WHAT TO DO =>
Nothing but the lines from the one containing "Rerun the debug session icon" through the end of the material should be restated, and each exactly.

EXERCISE MATERIALS =>
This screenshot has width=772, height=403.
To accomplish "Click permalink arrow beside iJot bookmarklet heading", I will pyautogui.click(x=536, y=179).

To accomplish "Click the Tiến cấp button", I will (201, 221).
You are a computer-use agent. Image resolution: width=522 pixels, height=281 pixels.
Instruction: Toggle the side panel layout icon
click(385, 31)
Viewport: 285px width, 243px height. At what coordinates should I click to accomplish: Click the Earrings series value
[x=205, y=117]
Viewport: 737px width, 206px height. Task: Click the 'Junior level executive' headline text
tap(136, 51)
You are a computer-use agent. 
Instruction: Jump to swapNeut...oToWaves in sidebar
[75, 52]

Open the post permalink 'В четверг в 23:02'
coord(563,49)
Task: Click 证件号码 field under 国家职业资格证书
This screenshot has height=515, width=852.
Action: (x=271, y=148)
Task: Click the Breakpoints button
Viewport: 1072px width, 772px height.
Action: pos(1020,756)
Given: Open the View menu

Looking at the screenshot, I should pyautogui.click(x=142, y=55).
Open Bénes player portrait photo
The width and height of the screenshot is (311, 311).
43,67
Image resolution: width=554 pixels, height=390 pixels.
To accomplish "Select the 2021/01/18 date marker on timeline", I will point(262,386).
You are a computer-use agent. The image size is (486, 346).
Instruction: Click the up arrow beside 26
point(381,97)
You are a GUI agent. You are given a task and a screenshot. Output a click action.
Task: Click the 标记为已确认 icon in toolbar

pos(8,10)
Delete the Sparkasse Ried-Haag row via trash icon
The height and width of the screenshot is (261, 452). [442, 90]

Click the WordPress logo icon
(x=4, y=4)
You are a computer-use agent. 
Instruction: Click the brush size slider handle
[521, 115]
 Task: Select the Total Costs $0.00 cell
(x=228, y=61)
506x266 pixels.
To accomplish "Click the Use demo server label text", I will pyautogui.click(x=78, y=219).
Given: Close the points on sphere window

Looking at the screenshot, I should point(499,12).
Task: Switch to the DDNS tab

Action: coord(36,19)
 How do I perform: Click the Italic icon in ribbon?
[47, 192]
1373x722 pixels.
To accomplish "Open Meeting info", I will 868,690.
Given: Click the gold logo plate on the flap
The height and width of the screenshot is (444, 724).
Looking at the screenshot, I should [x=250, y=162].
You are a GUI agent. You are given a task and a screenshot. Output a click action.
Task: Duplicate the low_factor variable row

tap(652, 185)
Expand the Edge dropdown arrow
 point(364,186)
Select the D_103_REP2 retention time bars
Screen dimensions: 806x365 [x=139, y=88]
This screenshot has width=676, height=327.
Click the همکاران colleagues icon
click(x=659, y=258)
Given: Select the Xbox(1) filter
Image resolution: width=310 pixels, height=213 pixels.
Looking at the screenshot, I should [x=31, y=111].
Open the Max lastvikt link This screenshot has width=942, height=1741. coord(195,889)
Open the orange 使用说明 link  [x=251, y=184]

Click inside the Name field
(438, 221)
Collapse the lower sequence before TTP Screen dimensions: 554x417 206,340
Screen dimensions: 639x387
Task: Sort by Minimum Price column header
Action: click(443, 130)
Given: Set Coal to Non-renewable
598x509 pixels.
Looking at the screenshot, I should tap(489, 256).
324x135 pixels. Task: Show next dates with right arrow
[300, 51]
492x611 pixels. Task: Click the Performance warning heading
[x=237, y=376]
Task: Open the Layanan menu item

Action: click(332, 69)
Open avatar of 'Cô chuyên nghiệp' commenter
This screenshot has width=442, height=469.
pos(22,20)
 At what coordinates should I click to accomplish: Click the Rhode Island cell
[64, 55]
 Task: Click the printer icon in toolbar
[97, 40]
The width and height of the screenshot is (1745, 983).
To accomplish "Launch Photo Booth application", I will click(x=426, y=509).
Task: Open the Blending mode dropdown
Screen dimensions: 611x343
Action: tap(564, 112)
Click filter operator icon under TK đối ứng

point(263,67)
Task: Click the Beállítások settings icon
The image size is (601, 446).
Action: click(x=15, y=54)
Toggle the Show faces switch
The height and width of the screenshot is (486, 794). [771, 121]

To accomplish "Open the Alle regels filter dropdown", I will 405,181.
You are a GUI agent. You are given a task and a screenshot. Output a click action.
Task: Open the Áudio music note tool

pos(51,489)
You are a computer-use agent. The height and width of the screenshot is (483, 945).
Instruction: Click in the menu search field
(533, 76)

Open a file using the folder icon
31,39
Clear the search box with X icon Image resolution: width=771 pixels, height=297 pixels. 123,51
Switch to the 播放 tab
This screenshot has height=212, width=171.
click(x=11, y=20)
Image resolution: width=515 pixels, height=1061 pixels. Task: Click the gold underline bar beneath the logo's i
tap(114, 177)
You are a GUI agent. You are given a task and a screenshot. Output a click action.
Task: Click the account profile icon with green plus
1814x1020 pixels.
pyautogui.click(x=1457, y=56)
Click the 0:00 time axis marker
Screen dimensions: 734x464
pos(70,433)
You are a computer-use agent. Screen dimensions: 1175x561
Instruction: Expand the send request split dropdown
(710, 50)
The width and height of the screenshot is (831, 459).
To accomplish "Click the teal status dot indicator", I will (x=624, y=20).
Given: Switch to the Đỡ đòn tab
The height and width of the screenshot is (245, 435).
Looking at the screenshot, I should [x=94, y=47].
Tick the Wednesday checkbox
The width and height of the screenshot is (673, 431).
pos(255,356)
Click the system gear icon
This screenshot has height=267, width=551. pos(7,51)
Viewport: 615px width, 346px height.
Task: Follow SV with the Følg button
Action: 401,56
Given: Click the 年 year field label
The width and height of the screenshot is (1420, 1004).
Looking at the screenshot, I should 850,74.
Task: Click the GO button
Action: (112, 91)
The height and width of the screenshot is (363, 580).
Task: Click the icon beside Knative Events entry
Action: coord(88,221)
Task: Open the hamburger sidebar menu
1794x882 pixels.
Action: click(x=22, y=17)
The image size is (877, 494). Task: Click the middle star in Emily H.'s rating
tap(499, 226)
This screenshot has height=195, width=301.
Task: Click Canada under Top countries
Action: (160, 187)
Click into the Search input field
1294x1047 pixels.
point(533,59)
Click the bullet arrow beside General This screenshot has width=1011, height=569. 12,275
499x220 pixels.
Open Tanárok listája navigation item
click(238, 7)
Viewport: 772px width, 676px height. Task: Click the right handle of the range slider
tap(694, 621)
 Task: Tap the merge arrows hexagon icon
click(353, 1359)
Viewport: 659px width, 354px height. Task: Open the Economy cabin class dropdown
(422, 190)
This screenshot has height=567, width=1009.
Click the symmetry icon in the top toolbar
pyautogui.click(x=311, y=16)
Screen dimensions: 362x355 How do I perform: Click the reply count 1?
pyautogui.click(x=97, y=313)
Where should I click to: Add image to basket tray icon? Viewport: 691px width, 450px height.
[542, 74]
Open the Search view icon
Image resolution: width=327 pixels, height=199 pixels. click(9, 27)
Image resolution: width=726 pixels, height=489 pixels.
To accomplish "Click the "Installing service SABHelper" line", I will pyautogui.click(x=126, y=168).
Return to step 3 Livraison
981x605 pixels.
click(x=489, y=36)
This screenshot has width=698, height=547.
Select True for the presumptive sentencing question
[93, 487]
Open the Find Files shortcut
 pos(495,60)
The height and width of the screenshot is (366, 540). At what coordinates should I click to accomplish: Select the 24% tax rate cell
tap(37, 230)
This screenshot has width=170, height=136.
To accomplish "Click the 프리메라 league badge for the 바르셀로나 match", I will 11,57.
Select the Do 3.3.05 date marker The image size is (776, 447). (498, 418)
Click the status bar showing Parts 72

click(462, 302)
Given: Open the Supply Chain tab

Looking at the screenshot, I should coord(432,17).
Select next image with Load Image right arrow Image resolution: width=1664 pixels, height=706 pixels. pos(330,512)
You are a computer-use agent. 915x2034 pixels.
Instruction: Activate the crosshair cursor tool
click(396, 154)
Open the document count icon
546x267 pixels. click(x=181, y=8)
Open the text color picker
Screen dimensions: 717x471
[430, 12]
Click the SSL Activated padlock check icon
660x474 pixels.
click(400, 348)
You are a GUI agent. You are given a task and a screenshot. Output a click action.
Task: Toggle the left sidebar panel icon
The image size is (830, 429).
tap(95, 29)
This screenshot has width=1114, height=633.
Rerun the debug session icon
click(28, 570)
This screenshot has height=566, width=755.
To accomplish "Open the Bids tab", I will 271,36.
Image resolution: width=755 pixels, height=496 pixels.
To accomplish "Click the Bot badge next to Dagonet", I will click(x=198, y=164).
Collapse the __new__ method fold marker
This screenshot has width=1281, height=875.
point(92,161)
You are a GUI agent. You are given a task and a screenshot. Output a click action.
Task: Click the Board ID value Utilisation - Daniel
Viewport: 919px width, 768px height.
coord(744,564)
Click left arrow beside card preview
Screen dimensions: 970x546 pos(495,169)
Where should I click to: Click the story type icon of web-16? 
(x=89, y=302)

WRITTEN RESPONSE =>
Rerun the debug session icon
click(28, 570)
This screenshot has height=566, width=755.
To accomplish "Open the Bids tab", I will 271,36.
Image resolution: width=755 pixels, height=496 pixels.
To accomplish "Click the Bot badge next to Dagonet", I will click(x=198, y=164).
Collapse the __new__ method fold marker
This screenshot has width=1281, height=875.
point(92,161)
You are a GUI agent. You are given a task and a screenshot. Output a click action.
Task: Click the Board ID value Utilisation - Daniel
Viewport: 919px width, 768px height.
coord(744,564)
Click left arrow beside card preview
Screen dimensions: 970x546 pos(495,169)
Where should I click to: Click the story type icon of web-16? 
(x=89, y=302)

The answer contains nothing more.